As I’ve said before, my opinion of the best way to rapidly improve your life is to align it with the objective Truth as much as possible, even the Truths that are inconvenient or emotionally difficult to accept. The sooner that is done, the more efficiently you can operate in reality.
But what is the relationship between beliefs and objective Truth?
The Truth is “that which is.” No more and no less. It does not care about your or my beliefs. I can believe all day that if I step off a roof, I’ll hover in the air. Truth does not care that I believe that. I’ll still fall and injure myself.
Therefore, a belief is something that is either separate from Truth, or is a partial bit of a larger Truth, or it’s a Truth that you have not yet verified, therefore you believe it to be True and do not yet know.

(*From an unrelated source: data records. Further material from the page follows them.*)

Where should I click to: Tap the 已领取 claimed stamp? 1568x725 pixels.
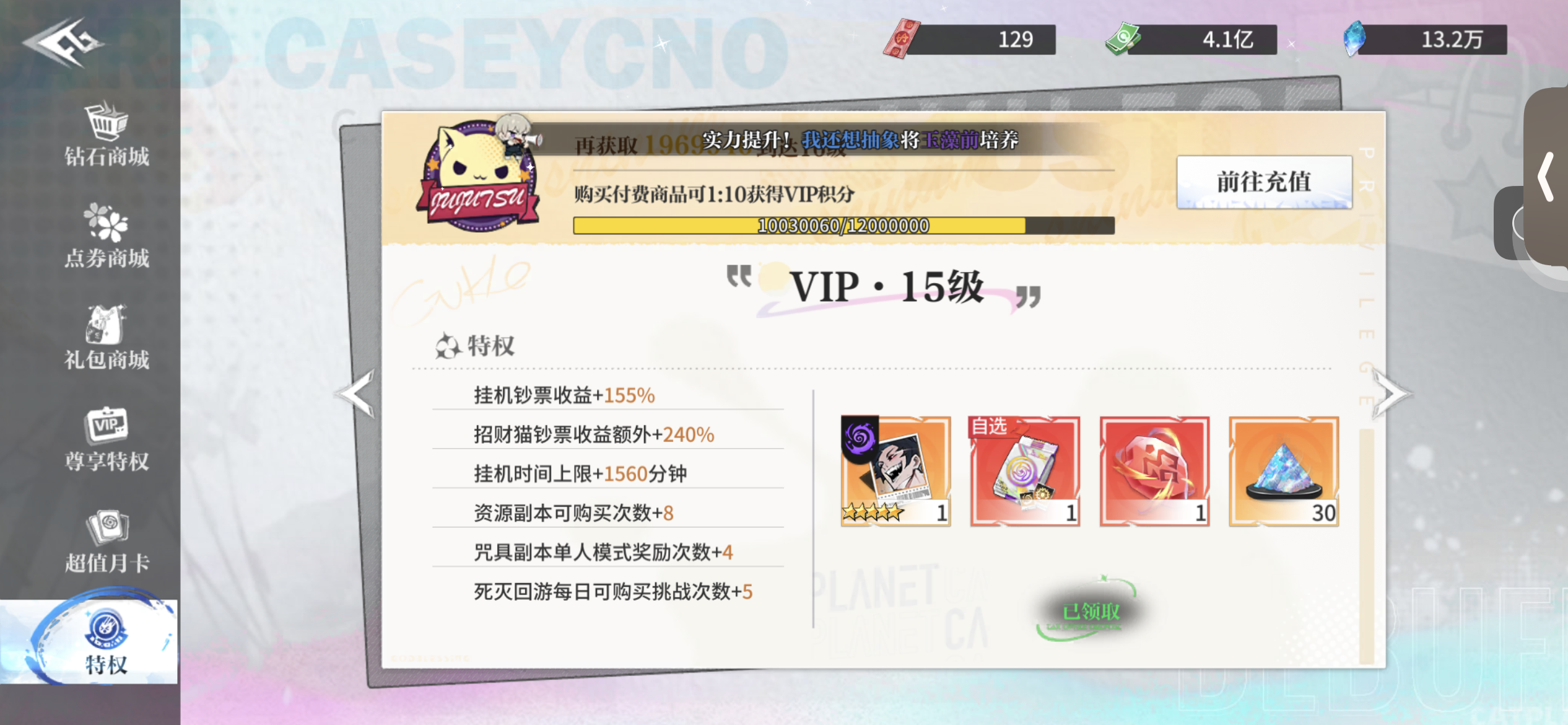[1090, 611]
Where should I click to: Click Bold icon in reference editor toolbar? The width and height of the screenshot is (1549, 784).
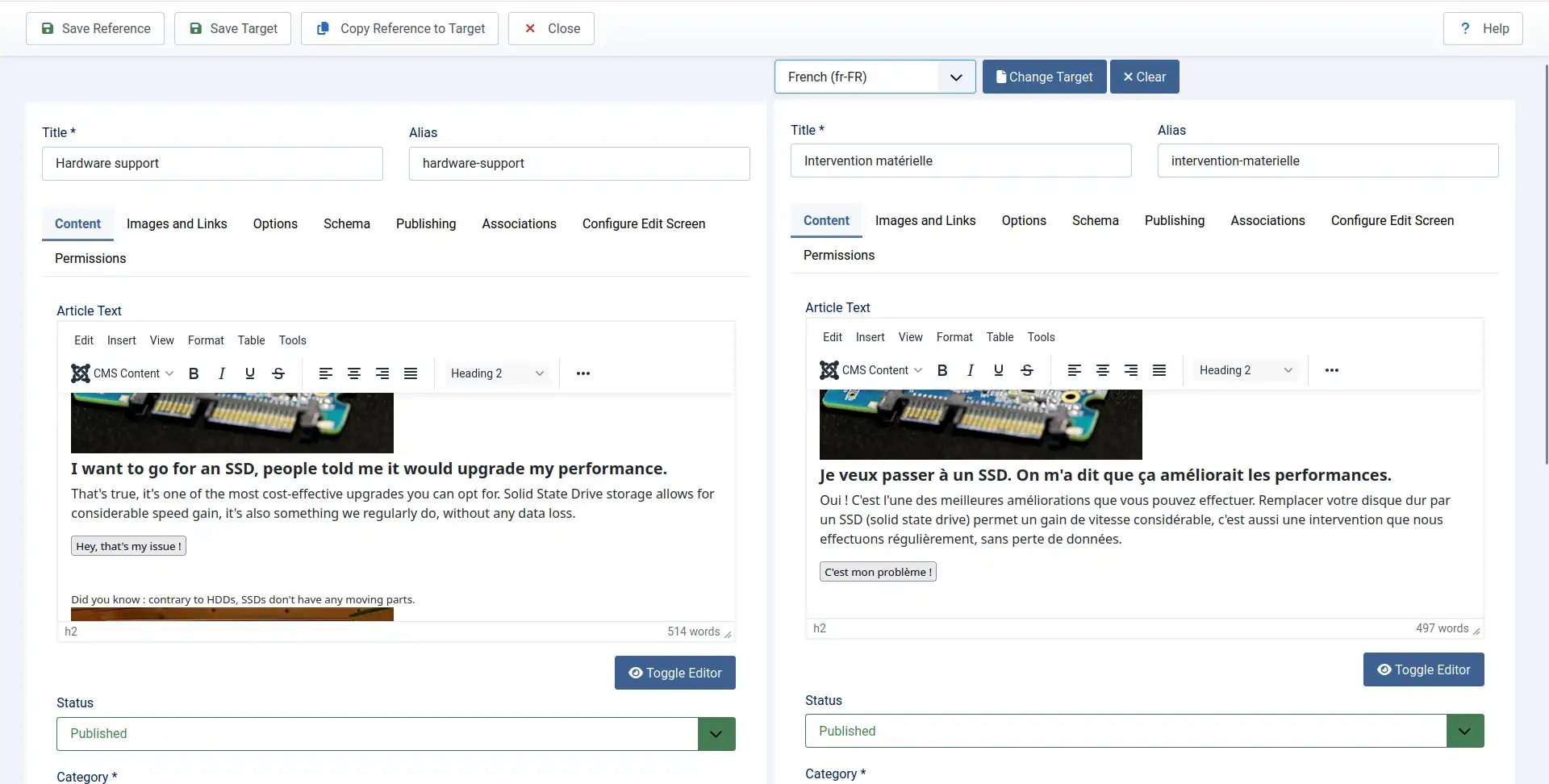pyautogui.click(x=194, y=373)
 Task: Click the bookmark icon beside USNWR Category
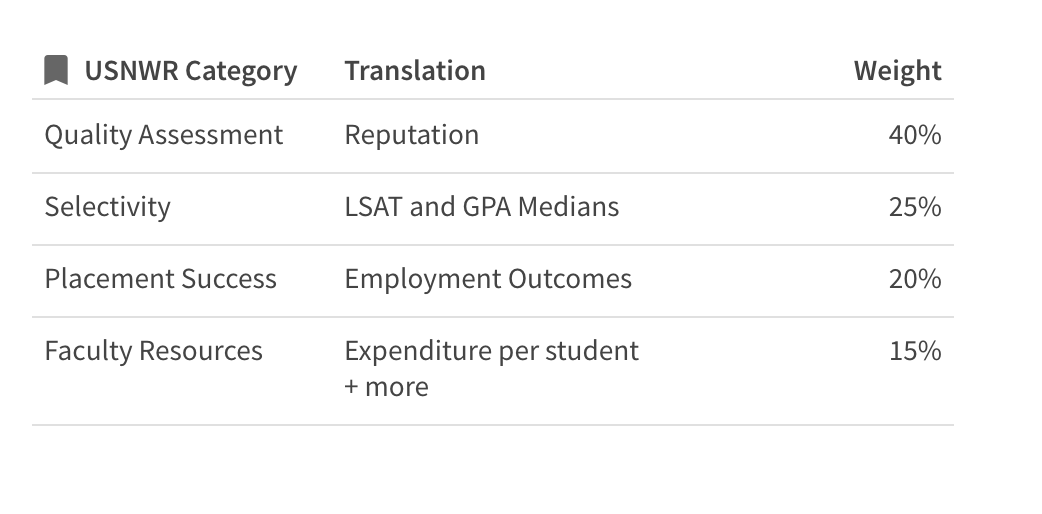pyautogui.click(x=56, y=70)
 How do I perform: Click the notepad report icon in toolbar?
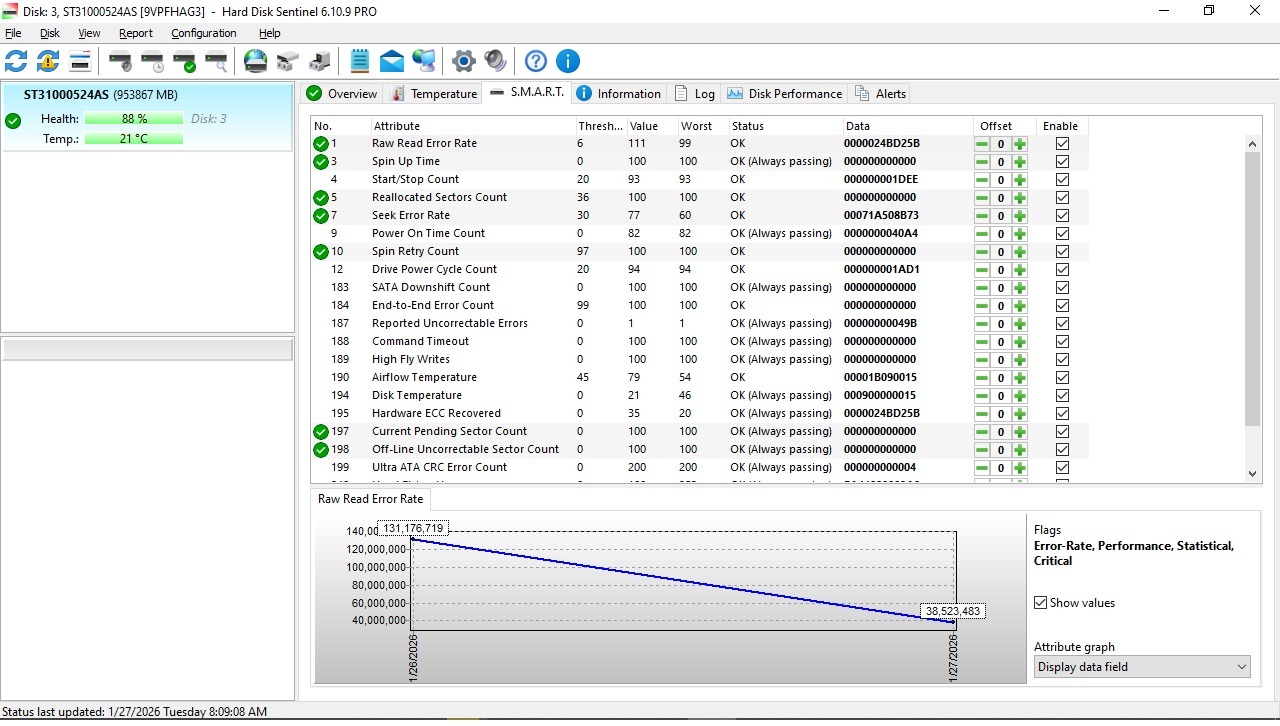pyautogui.click(x=360, y=61)
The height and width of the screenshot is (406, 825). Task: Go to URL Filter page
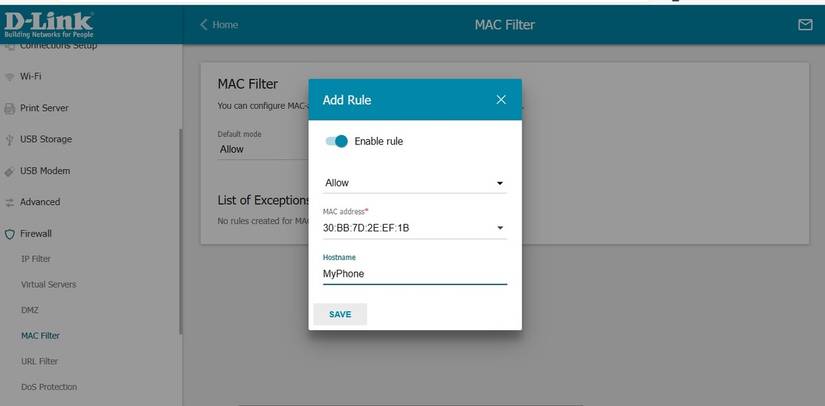[x=40, y=361]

Truth never changes. Truth is “that which is” so it cannot change. Beliefs change all the time. Most often, beliefs change when someone uncovers new information that leads them one step closer to the Truth. Aligning your beliefs closer to Truth is a good thing—even when the Truth is inconvenient or difficult to accept. The most obvious example of this is when someone who was a fundamentalist Christian for their entire life uncovers new information that helps them understand that God does not exist. That Truth is very much difficult and uncomfortable to accept at first, but it cannot be denied that aligning your beliefs with Truth in this situation will vastly improve the quality of your life.
It seems to me that it can be difficult to respect someone’s beliefs when they believe something that we ourselves once believed, but have since stopped believing. We very quickly want to correct that person, maybe send them some books or videos or links to the information that helped bring us closer to the Truth. Then we get upset when that person declines all of these things. But as I’ve written before, there are only a select few people who you can help in situations such as these. People need to be ready to change their beliefs before they actually do. They cannot have their beliefs changed for them. If that happened, then it would be meaningless. A change of belief means growth. Growth cannot be forced upon someone. It must be chosen.

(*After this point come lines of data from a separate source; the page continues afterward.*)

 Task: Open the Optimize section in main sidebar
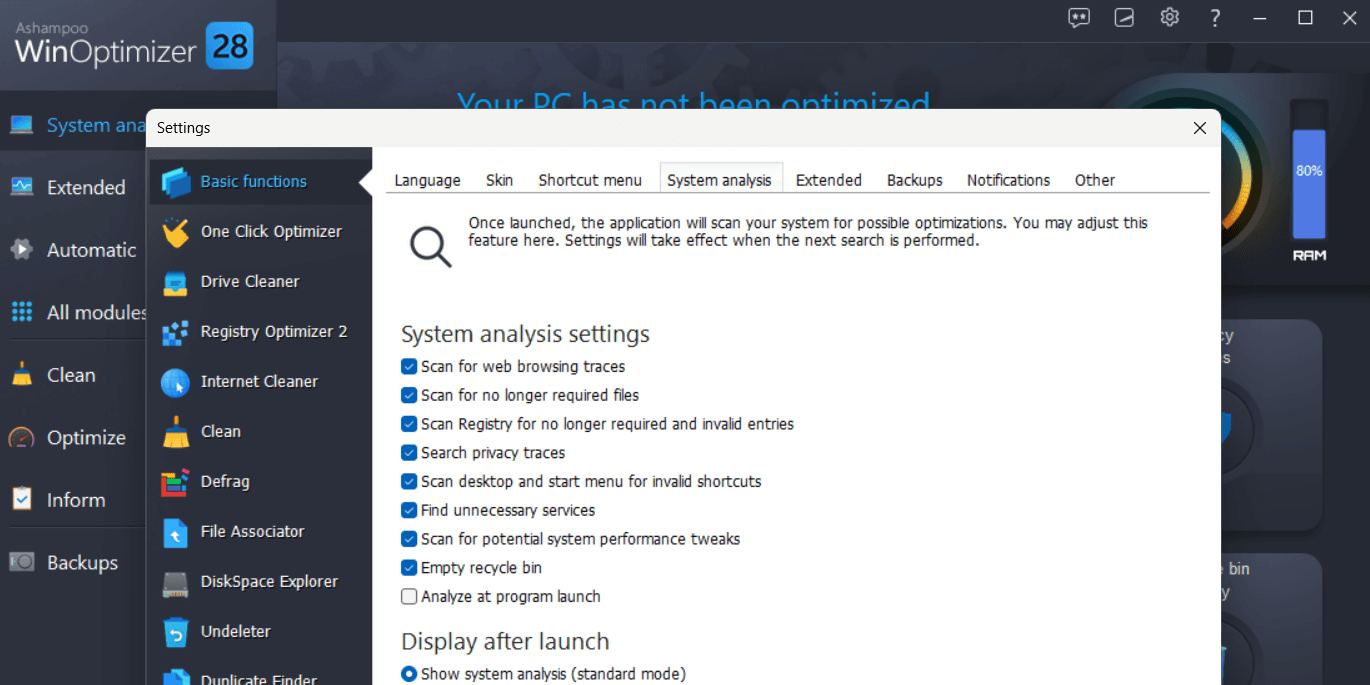86,438
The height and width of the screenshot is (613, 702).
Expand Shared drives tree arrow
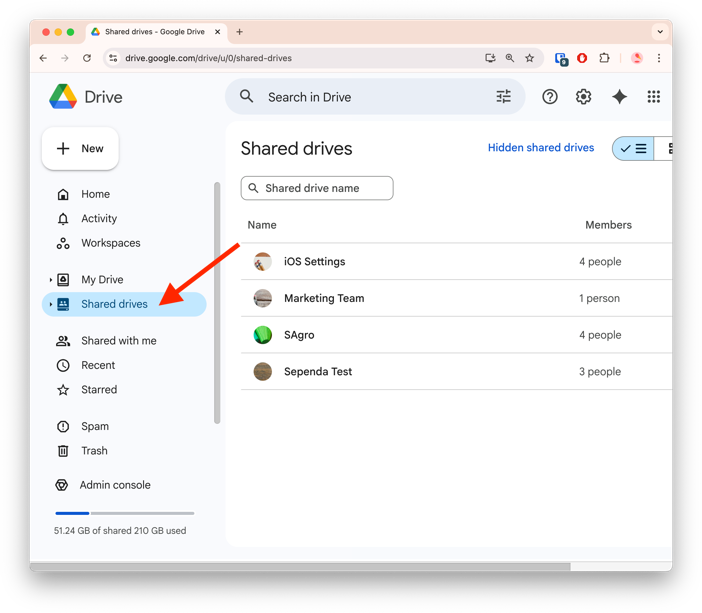(51, 304)
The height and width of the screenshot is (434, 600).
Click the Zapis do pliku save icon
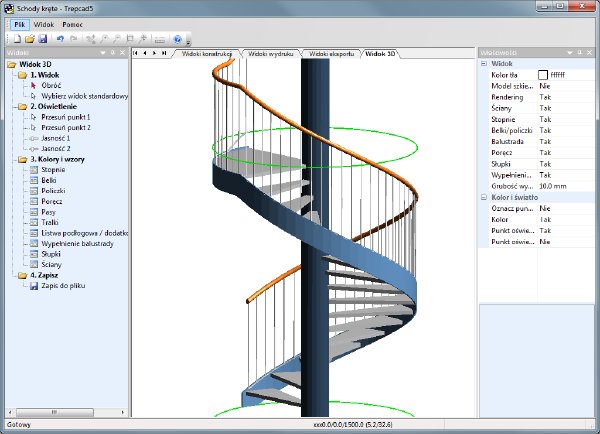[34, 286]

So in a way, a person’s beliefs are an indication of where they are in their overall life journey. Therefore, when it’s said that we should respect someone’s beliefs, that means we should respect the current state of their overall life journey—not whatever specific beliefs they have.
When we don’t respect someone’s beliefs, it kind of implies a little bit of “you should know this by now.” Well, we might not know this person’s past. Maybe they should and maybe they shouldn’t know it by now. Maybe they are choosing ignorance in regards to that matter. But choosing ignorance is still a part of their journey (and your journey, if you’re currently choosing ignorance about something). Because once again, someone must be ready to accept new information to change their beliefs. That ignorance is like a shield. And usually that ignorance will cause them some problems in their life, since living separate from the Truth causes your life to be more difficult. Only after they’re fed up with these recurring problems will they finally seek out some new information to make a change.

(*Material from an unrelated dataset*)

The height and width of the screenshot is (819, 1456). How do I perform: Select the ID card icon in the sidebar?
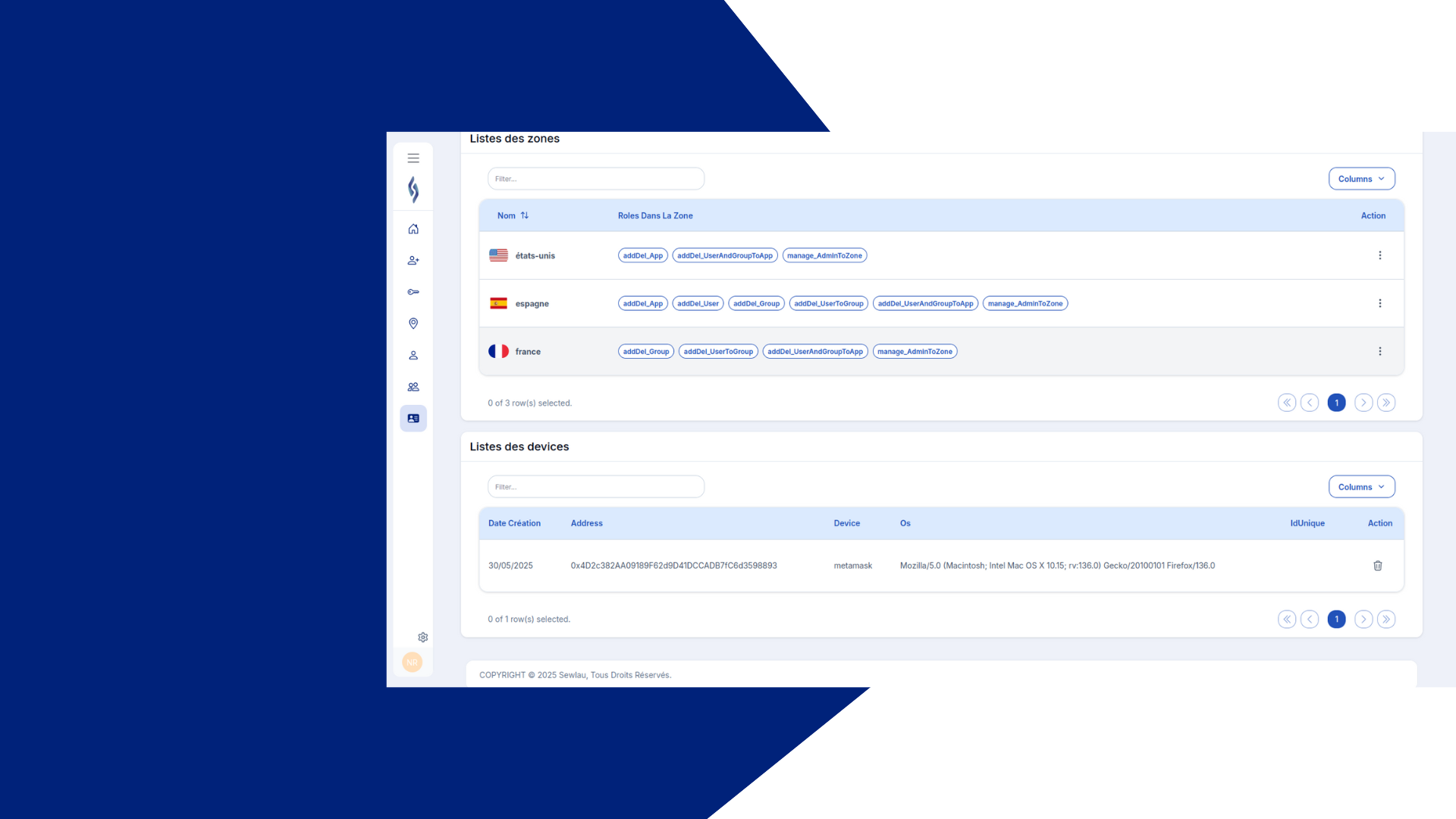(413, 419)
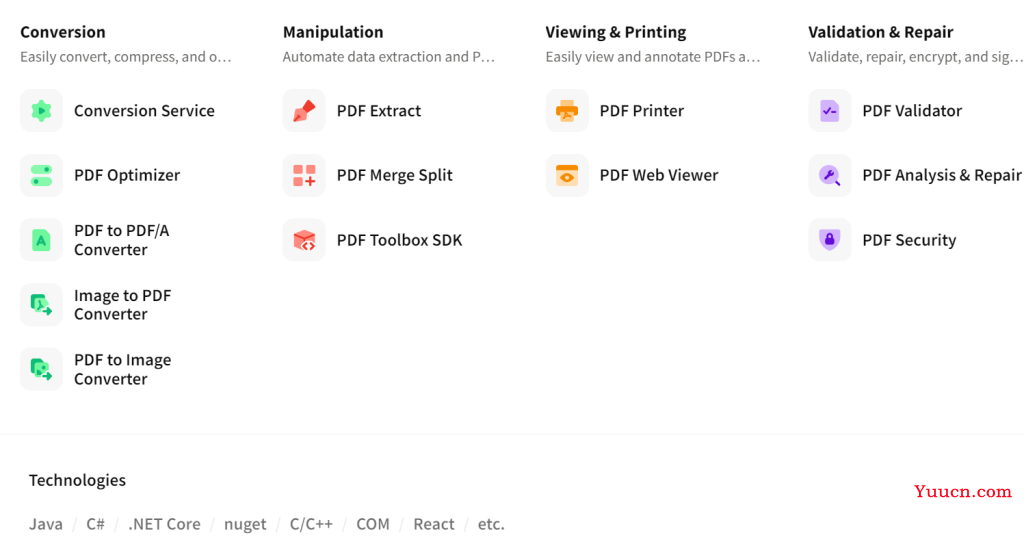The image size is (1024, 546).
Task: Click the React technology link
Action: click(434, 524)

An obvious example of this is a Deconverted Man who’s been out of the Church for five years shitting on a fundamentalist Christian because of his fundamentalist beliefs. But the Deconverted Man used to believe all the same things the fundamentalist Christian currently believes. No one really knows if that fundamentalist Christian will become a Deconverted Man in the future. Given the way things are going these days, he probably will. But it isn’t for the Deconverted Man to force that upon the fundamentalist Christian at this time. The Christian is on his own journey. His beliefs are an indication of where he’s at. When you hear what we believes, it’s probably best to just nod, have a little internal laugh about how you used to be at that exact same spot in life, and then just move on.
A painful faith deconstruction is a harsh lesson about changing your beliefs. Changing your beliefs when presented with new information is an important life skill that everyone should master. If you went through the process of changing your belief about God, then I’m pretty sure you could also change your belief about pretty much anything when presented with new information that would compel you to do so.